(Exercise input begins)
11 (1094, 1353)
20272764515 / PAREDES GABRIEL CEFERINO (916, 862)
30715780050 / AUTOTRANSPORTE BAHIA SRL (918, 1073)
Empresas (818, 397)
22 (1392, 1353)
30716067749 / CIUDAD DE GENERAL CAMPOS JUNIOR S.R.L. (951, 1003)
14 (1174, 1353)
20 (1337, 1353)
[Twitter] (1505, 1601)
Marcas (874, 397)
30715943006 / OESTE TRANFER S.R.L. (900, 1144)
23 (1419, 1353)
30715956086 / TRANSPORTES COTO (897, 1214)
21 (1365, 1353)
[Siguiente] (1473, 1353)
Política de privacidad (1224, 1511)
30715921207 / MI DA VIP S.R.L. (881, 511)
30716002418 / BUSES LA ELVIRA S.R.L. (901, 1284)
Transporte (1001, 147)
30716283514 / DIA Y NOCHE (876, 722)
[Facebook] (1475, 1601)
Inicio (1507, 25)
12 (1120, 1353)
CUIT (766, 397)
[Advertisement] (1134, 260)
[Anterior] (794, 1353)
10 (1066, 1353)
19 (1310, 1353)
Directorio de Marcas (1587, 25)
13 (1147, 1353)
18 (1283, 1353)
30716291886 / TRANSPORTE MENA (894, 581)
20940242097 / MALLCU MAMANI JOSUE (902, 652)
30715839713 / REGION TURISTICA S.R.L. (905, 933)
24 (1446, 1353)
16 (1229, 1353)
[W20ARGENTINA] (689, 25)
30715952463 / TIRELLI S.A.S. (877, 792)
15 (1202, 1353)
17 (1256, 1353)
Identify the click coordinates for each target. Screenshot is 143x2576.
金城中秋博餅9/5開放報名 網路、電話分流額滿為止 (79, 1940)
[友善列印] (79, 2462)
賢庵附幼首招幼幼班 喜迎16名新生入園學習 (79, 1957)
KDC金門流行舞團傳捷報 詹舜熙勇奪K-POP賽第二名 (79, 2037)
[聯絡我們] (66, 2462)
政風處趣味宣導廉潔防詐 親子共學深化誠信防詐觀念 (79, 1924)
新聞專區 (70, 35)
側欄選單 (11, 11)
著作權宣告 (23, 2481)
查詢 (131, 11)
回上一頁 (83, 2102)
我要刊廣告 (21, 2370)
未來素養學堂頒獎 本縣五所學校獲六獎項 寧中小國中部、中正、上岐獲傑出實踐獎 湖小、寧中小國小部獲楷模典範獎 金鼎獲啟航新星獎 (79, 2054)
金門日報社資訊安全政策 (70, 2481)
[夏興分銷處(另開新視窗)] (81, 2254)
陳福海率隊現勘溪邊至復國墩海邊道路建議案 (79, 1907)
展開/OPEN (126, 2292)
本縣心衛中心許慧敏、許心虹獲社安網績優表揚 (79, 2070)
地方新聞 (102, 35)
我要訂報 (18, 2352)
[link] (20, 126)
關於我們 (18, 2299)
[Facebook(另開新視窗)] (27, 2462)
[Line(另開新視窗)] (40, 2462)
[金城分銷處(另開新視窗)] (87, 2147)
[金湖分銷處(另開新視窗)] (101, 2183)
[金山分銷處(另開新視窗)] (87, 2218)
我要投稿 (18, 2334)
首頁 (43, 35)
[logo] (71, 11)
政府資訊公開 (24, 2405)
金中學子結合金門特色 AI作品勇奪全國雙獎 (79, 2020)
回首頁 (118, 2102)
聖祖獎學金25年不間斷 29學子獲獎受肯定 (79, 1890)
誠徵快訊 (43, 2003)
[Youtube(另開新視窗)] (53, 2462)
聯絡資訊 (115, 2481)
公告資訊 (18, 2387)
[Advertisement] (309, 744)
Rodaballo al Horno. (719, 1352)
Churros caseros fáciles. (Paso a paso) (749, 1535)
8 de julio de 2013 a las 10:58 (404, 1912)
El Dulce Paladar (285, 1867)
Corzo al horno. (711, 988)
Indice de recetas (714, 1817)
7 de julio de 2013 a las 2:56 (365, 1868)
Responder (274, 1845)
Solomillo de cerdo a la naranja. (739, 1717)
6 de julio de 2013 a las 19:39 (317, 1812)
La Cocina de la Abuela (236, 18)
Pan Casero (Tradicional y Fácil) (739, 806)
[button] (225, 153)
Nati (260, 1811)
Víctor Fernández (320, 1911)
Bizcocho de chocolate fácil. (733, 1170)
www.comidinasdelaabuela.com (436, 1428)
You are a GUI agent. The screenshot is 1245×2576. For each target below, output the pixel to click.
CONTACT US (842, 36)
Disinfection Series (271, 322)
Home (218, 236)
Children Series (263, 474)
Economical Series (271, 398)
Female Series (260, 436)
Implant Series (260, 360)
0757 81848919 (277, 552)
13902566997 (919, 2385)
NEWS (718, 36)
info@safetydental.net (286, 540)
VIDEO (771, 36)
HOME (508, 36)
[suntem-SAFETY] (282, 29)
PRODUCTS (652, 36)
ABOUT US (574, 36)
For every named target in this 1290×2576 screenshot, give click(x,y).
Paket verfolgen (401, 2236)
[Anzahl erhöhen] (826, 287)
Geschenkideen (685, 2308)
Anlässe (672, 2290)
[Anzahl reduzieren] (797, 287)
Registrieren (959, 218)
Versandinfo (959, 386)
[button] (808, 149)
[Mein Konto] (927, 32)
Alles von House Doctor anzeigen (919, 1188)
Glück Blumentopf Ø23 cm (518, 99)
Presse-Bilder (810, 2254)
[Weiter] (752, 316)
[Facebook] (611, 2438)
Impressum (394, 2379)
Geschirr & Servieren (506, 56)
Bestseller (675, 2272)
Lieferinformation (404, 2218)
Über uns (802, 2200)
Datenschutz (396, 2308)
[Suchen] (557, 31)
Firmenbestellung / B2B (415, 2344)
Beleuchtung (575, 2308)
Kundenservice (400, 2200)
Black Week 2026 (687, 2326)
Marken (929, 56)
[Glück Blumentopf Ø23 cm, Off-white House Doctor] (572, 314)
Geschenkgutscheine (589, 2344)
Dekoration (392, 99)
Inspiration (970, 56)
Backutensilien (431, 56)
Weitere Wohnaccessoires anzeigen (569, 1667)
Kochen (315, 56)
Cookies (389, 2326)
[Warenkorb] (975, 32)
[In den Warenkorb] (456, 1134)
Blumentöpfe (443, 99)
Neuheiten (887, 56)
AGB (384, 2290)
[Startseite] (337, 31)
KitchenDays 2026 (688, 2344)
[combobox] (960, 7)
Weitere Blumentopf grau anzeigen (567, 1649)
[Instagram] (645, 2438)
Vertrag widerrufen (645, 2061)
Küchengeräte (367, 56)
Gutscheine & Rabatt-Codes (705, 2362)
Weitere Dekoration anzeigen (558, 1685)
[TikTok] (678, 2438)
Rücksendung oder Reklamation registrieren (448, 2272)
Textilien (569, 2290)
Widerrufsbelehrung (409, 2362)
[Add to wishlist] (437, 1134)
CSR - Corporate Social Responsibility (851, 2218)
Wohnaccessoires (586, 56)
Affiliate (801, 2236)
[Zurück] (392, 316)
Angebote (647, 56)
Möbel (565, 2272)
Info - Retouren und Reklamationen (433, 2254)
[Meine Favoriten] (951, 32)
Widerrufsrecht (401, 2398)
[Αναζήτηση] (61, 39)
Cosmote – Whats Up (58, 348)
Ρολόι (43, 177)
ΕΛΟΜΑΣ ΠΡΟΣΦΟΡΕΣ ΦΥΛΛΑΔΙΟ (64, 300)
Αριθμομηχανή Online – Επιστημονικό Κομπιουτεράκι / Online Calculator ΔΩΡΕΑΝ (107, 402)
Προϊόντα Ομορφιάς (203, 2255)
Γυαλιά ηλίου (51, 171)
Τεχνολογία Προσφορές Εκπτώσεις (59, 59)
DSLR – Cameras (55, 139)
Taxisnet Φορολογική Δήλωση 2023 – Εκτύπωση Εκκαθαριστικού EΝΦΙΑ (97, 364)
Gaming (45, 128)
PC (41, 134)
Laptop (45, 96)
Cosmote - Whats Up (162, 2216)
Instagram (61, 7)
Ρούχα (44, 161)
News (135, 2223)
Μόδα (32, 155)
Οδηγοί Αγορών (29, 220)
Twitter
(Exercise input ends)
What the task asks => In the data above, retype exactly and only the lines between the one holding "金中學子結合金門特色 AI作品勇奪全國雙獎 (79, 2020)" and the one holding "Corzo al horno. (711, 988)", inclusive.

Answer below =>
金中學子結合金門特色 AI作品勇奪全國雙獎 (79, 2020)
回首頁 (118, 2102)
聖祖獎學金25年不間斷 29學子獲獎受肯定 (79, 1890)
誠徵快訊 (43, 2003)
[Youtube(另開新視窗)] (53, 2462)
聯絡資訊 (115, 2481)
公告資訊 (18, 2387)
[Advertisement] (309, 744)
Rodaballo al Horno. (719, 1352)
Churros caseros fáciles. (Paso a paso) (749, 1535)
8 de julio de 2013 a las 10:58 (404, 1912)
El Dulce Paladar (285, 1867)
Corzo al horno. (711, 988)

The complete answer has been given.